Exercise data:
▬▬▬▬▬▬

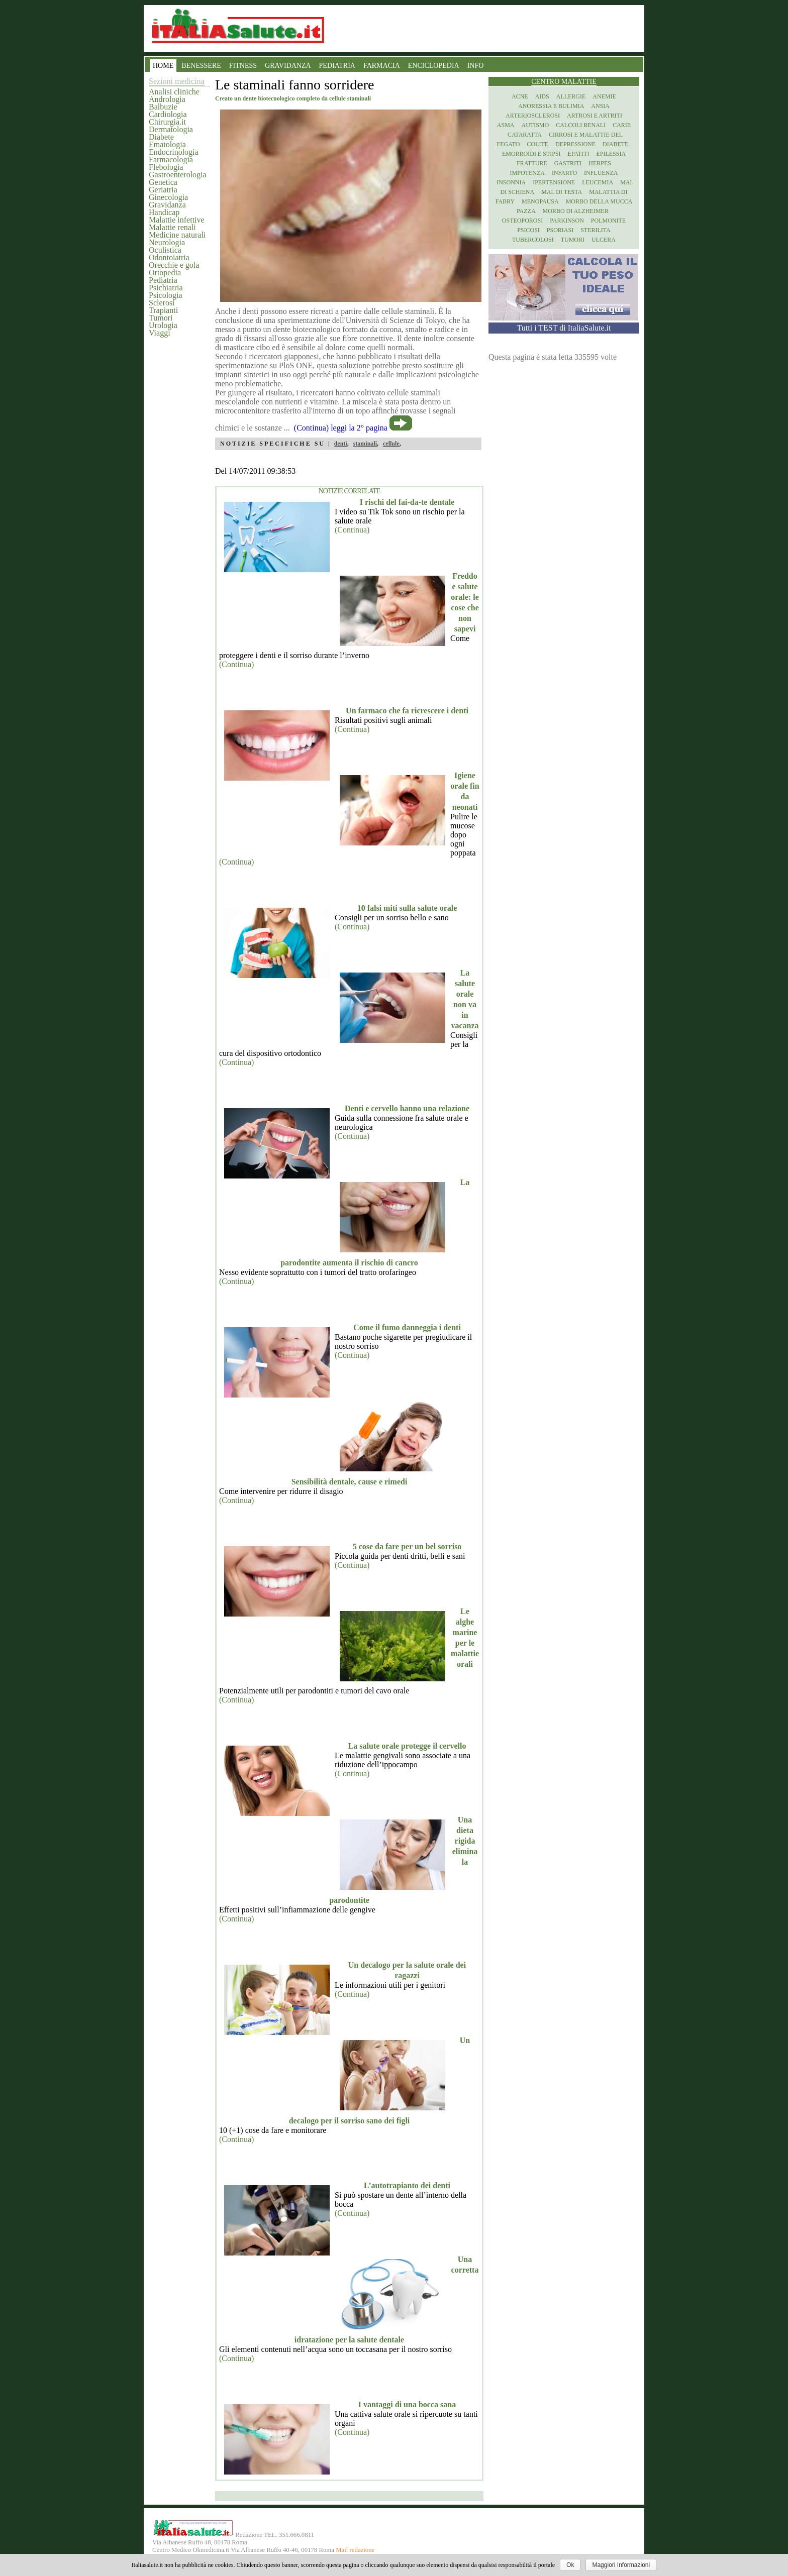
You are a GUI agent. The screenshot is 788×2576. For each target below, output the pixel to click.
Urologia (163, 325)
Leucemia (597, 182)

▬▬▬▬▬▬

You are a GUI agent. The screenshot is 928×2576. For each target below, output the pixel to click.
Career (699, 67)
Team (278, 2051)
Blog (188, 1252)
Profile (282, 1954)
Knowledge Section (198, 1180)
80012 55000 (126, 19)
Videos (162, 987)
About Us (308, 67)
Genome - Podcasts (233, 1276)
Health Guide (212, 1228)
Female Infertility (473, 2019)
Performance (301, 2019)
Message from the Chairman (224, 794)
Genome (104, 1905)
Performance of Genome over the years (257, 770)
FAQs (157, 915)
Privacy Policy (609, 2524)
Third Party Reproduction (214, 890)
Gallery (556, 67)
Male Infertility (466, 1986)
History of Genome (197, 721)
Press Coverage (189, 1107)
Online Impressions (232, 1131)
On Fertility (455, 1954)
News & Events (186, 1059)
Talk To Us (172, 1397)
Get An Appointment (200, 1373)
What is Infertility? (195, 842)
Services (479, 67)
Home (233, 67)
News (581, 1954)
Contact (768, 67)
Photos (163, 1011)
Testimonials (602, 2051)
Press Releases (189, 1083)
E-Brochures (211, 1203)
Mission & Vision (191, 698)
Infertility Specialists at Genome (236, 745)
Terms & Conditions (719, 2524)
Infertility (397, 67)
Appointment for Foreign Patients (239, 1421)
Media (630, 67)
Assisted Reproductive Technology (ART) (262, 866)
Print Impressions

▬▬▬▬▬▬

What you have to do: Your task for the entries above: copy exactly the span starting with the line with "Infertility (397, 67)" and going on through the line with "Print Impressions", both lines included, and nothing else.

Written answer:
Infertility (397, 67)
Appointment for Foreign Patients (239, 1421)
Media (630, 67)
Assisted Reproductive Technology (ART) (262, 866)
Print Impressions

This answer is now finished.